Find out what's happening in El Cerritowith free, real-time updates from Patch.

Quinn said "some creative development strategies" could push several sites on San Pablo into the realm of financially attractive possibilities for developers, especially near El Cerrito Plaza. Two effective strategies, he said, would be achieving less demand for parking and rent increases.

The council also heard more than a dozen recommendations from another consultant for revised parking policies – including reducing the minimum parking required for developments, 10-hour meter parking and allowing BART commuters to use on-street parking for the same fee they would pay to use the BART lot.

Find out what's happening in El Cerritowith free, real-time updates from Patch.

The ideas, from Chi-Hsin Shao of the CHS Consulting Group, also included "unbundled parking," which would allow parking spaces attached to a building to be rented or sold separately. Another proposal would to allow developers to use on-street parking to meet parking requirements.

His parking report also featured a complex set of revisions for parking regulations that would vary according to the type of development and location. For a residential development near El Cerrito Plaza, for example, he recommended two options to replace the current requirement of 0.8 parking spaces per studio/1-bedroom units: either 0.5 spaces per studio/1-bedroom or 0.8 spaces for any residential unit.

A third report, from city staff, recommended that building height and density limits be raised near the two BART stations and near City Hall. Near the BART stations, for example, the staff report urges that buildings be allowed to grow to about 70 feet from the current limit of 50 feet. Residential density near each BART station, currently limited to 45 units per acre, would increase to 70-100 units per acre.

The presentations were part of a multi-year planning effort by the city that includes revision of a city planning blueprint called the San Pablo Avenue Specific Plan and another program called the Del Norte Transit-Oriented Development Strategy.

The advance versions of the consultant and staff reports that were contained in the council packet distributed Thursday are attached to this article.

The council did not take a vote on the planning effort. City Manager Scott Hanin said that if the council did not find "a fatal flaw" in the staff recommendations, the planning effort would proceed over the next few months with the staff incorporating the details into the revised San Pablo Avenue Specific Plan for presentation to the Planning Commission and then to the council.

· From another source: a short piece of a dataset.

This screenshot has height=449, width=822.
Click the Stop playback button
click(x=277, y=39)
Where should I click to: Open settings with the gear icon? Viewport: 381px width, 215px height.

None of the councilmembers identified what they called a fatal flaw, though a few reservations and exceptions were expressed. Councilwoman Rebecca Benassini said she was dubious about provisions removing maxmimum parking restrictions, and Councilman Bill Jones said he had problems with the parking strategy, saying he wouldn't want to see neighborhoods around BART stations suffer from increased shortages of parking for residents, for example.

Mayor Ann Cheng said in her concluding comments, "I'm very proud of our city that we're getting to this point of having these conversations, of considering the full palette of tools available to us and that are starting to emerge over time." She said she was excited about the goal of developing "performance metrics" that could lead to "overall reducing driving over time" and a commensurate "increase in walking and biking and transit."